WHAT YOU WILL DO → If a line in the listing carries the word "cell", return a copy of that line.

INPUT MATERIAL →
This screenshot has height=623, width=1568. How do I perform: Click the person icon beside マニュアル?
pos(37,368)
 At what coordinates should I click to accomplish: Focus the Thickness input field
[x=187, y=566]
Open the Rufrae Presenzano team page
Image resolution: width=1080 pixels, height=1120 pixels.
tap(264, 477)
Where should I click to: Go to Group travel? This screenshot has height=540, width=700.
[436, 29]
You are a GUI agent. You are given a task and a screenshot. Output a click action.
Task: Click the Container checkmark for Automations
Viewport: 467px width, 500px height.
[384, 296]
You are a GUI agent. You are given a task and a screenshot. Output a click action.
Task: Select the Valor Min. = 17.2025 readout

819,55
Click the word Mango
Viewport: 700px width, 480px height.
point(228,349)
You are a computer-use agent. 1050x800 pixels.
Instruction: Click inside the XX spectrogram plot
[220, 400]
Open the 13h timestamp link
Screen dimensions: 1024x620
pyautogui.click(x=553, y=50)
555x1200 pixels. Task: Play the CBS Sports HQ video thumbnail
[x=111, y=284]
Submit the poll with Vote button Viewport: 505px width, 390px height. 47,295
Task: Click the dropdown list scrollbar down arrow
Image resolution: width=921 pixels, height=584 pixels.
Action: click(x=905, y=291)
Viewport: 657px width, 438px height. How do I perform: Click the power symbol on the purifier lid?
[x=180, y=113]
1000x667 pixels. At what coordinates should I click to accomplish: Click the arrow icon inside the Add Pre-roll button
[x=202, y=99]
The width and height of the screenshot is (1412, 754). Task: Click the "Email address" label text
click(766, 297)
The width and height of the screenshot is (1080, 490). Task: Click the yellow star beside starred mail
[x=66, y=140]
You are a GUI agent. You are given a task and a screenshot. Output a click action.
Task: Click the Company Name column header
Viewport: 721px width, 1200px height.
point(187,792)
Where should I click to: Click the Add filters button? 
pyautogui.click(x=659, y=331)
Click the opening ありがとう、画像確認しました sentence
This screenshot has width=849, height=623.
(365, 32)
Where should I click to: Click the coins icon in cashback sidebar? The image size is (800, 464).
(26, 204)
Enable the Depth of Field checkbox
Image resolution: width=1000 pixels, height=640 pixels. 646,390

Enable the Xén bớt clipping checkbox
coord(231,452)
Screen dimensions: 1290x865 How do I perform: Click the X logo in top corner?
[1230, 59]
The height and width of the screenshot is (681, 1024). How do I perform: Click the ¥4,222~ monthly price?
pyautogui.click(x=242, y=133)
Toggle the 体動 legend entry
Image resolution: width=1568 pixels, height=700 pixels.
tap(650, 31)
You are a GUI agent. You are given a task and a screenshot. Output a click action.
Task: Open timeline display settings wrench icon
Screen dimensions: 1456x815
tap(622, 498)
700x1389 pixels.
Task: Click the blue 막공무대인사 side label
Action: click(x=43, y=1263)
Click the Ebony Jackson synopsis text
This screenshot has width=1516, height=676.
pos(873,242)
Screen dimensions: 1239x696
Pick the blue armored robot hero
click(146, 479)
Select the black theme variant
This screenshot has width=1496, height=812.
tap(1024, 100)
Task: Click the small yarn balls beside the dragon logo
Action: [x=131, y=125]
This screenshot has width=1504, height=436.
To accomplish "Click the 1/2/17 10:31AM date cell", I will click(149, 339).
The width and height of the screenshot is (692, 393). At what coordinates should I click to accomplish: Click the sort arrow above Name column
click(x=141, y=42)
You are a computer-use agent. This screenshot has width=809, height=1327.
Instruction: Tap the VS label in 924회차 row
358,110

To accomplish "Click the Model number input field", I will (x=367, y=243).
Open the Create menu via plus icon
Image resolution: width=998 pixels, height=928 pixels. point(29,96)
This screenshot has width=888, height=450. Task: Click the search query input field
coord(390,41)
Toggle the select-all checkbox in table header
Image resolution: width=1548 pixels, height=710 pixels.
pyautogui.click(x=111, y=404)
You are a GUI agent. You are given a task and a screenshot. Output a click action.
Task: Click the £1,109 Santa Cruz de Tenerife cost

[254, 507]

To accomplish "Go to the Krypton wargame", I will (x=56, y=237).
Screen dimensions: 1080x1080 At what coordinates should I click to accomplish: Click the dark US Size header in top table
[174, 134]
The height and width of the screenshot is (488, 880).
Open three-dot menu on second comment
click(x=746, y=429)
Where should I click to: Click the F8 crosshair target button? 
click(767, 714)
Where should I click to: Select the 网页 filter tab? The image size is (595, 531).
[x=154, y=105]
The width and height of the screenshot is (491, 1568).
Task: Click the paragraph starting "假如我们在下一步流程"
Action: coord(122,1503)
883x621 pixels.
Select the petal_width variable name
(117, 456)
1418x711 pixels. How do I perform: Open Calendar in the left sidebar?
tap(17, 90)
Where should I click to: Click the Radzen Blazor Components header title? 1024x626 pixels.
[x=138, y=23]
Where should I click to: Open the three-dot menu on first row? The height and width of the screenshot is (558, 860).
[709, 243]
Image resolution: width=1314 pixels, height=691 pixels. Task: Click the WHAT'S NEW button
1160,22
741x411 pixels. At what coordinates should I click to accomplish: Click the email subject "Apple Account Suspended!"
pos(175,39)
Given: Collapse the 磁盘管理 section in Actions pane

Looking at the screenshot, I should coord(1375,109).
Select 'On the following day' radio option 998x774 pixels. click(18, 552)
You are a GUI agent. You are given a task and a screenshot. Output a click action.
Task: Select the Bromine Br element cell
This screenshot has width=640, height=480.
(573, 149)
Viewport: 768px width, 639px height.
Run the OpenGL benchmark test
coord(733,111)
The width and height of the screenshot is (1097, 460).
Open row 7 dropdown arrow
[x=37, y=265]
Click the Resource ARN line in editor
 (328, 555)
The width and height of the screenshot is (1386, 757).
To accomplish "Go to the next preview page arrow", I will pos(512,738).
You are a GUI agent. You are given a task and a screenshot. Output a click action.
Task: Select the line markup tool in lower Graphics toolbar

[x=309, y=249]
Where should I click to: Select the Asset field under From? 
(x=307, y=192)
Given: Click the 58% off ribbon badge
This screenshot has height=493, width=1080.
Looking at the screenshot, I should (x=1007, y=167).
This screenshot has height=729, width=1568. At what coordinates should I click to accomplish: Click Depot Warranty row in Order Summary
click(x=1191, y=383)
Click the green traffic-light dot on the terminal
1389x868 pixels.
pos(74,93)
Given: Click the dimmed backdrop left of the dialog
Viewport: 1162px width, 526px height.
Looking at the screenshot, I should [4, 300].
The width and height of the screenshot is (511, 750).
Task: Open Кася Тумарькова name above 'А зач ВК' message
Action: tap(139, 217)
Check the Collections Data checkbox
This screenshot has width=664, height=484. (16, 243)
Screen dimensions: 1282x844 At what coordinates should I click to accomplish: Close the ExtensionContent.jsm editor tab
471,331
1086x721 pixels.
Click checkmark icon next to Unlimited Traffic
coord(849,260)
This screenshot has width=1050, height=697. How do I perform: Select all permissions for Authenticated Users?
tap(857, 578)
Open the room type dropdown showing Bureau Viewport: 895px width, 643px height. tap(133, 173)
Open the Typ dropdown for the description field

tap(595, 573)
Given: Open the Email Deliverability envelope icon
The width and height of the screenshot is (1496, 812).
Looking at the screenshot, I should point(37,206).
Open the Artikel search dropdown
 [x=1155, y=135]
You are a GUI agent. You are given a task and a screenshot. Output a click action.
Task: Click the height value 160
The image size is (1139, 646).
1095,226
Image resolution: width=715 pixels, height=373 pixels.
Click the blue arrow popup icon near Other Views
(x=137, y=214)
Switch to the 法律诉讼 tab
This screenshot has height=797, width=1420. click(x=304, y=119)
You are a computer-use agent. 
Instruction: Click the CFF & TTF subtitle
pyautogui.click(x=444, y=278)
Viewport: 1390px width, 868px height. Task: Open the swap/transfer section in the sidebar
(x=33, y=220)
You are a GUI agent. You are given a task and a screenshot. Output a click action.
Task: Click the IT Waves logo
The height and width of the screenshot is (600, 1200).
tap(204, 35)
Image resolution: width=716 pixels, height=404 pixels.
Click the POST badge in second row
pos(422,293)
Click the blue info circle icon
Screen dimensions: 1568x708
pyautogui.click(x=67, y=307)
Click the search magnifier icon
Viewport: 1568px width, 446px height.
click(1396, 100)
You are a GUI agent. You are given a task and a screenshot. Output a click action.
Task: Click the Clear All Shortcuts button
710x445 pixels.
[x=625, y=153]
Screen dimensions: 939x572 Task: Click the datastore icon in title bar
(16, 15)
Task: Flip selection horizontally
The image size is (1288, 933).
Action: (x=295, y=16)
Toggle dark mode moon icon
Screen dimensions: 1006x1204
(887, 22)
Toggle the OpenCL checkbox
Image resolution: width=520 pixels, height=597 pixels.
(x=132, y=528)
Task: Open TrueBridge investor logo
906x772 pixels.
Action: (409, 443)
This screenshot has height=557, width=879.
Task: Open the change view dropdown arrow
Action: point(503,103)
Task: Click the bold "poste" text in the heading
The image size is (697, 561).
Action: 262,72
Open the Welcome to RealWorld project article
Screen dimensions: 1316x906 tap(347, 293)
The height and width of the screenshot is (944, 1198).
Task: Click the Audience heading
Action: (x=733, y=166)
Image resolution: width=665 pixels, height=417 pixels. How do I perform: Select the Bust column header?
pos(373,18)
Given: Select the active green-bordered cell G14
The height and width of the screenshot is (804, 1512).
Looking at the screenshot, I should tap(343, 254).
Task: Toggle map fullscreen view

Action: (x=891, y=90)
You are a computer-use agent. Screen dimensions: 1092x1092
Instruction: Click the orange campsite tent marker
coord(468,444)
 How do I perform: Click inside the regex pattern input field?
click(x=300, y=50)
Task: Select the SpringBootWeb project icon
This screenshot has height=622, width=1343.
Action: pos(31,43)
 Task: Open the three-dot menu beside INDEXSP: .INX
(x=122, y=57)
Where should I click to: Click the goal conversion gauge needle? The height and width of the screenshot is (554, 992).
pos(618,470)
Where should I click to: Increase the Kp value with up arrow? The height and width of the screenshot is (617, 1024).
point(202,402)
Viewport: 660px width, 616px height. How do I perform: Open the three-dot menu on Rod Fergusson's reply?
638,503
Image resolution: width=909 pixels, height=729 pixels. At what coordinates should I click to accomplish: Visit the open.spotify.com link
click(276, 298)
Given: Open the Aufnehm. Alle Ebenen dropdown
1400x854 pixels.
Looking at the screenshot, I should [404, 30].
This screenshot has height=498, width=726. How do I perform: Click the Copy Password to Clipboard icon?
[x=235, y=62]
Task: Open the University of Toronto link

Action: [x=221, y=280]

EXERCISE RESPONSE →
To accomplish "Click the 1/2/17 10:31AM date cell", I will click(149, 339).
Task: Select the Bromine Br element cell
Given: Select the active green-bordered cell G14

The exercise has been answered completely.